### Challenge
Can you echo back each of the following lines exactly, in the order given?
Begin Records provided
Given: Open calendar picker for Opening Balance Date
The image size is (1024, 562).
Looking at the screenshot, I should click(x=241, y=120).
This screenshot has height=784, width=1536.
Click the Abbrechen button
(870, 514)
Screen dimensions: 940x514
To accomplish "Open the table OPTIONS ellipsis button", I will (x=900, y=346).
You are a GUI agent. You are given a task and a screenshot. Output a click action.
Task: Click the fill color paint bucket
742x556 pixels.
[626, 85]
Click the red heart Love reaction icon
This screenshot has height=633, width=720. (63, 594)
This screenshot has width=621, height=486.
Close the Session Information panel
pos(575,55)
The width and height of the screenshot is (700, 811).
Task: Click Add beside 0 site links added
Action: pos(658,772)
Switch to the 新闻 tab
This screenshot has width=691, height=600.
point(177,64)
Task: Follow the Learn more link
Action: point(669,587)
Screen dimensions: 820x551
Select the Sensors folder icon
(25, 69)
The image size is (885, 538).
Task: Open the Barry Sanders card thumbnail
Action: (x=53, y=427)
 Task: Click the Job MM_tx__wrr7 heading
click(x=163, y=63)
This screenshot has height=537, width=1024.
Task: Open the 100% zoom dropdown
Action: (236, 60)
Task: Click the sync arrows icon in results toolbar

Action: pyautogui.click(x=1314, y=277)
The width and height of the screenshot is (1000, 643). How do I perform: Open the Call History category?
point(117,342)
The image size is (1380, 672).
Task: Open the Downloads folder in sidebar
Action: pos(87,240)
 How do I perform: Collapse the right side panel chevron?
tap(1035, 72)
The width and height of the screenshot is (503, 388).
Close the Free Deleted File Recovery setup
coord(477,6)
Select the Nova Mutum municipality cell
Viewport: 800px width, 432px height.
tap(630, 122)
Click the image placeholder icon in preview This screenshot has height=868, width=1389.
End Records provided
### Result
Given: Open calendar picker for Opening Balance Date
The image size is (1024, 562).
Looking at the screenshot, I should click(x=241, y=120).
This screenshot has height=784, width=1536.
Click the Abbrechen button
(870, 514)
Screen dimensions: 940x514
To accomplish "Open the table OPTIONS ellipsis button", I will (x=900, y=346).
You are a GUI agent. You are given a task and a screenshot. Output a click action.
Task: Click the fill color paint bucket
742x556 pixels.
[626, 85]
Click the red heart Love reaction icon
This screenshot has height=633, width=720. (63, 594)
This screenshot has width=621, height=486.
Close the Session Information panel
pos(575,55)
The width and height of the screenshot is (700, 811).
Task: Click Add beside 0 site links added
Action: pos(658,772)
Switch to the 新闻 tab
This screenshot has width=691, height=600.
point(177,64)
Task: Follow the Learn more link
Action: point(669,587)
Screen dimensions: 820x551
Select the Sensors folder icon
(25, 69)
The image size is (885, 538).
Task: Open the Barry Sanders card thumbnail
Action: (x=53, y=427)
 Task: Click the Job MM_tx__wrr7 heading
click(x=163, y=63)
This screenshot has height=537, width=1024.
Task: Open the 100% zoom dropdown
Action: (236, 60)
Task: Click the sync arrows icon in results toolbar

Action: pyautogui.click(x=1314, y=277)
The width and height of the screenshot is (1000, 643). How do I perform: Open the Call History category?
point(117,342)
The image size is (1380, 672).
Task: Open the Downloads folder in sidebar
Action: pos(87,240)
 How do I perform: Collapse the right side panel chevron?
tap(1035, 72)
The width and height of the screenshot is (503, 388).
Close the Free Deleted File Recovery setup
coord(477,6)
Select the Nova Mutum municipality cell
Viewport: 800px width, 432px height.
tap(630, 122)
Click the image placeholder icon in preview This screenshot has height=868, width=1389.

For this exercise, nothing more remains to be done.